Seeking to partly resolve this issue outside the bargaining table, small groups of workers, advised by labour lawyers, filed complaints with the aim of obtaining full recognition of working time in the courts. These workers carried the initiative forward by also pulling in their own class unions, which in many cases did not participate directly in the lawsuits. Obtaining favourable rulings in many cases served to lay the foundations which, although they were not fully included in the approved agreement, did allow many workers, mainly in larger companies with a strong trade union presence, to switch to a 40-hour working week without fear of being fired or penalised for it.

Conclusion

The first conclusion that can be drawn is that the Spanish model has an advantage for platform workers in passenger transport by providing them with a floor of rights comparable to those in labour legislation. This includes the right to union representation among them.

However, this model has not been able to fully address the excesses of algorithmic workforce management. For example, there is a need to increase the transparency of the algorithms involved in controlling the labour process.
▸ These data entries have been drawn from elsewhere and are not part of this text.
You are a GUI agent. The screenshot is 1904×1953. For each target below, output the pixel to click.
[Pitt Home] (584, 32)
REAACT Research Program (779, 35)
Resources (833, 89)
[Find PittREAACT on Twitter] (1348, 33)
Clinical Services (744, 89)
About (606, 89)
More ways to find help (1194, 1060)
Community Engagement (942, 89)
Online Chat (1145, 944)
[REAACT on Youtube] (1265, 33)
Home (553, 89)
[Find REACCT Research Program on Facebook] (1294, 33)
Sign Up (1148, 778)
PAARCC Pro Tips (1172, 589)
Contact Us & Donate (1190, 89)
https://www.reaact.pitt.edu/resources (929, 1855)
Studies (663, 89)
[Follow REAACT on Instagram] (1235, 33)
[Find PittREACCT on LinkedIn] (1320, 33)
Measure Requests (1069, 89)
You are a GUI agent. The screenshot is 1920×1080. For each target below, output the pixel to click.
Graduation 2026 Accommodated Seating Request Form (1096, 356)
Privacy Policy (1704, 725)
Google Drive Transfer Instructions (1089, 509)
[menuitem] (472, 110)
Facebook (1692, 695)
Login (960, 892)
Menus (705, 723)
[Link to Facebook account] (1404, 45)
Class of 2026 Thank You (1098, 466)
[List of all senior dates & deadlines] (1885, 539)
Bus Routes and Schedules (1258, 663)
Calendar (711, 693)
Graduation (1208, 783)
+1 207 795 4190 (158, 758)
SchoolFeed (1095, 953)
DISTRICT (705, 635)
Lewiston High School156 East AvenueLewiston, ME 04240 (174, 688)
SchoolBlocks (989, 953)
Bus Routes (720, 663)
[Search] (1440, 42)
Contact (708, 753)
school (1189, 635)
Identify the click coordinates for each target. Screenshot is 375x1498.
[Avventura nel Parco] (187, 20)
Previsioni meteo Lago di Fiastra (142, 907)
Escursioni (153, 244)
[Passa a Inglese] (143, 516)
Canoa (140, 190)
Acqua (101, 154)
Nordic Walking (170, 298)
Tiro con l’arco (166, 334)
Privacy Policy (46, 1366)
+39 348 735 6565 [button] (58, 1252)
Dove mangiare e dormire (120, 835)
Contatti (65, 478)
Otherwise, it is possible to hide mechanisms of discrimination embedded in the algorithmic design itself, in addition to generating a feeling of vulnerability among workers that can influence their daily practice and be a conducive element for repressing possible expressions of discontent.

Finally, the role of the workers themselves in facilitating the understanding of the phenomenon by the class unions was fundamental. Without this type of worker-driven action, it is possible that the emergence of trade unions in the sector would have been co-opted from above, becoming a transmission belt for the interests of the bosses.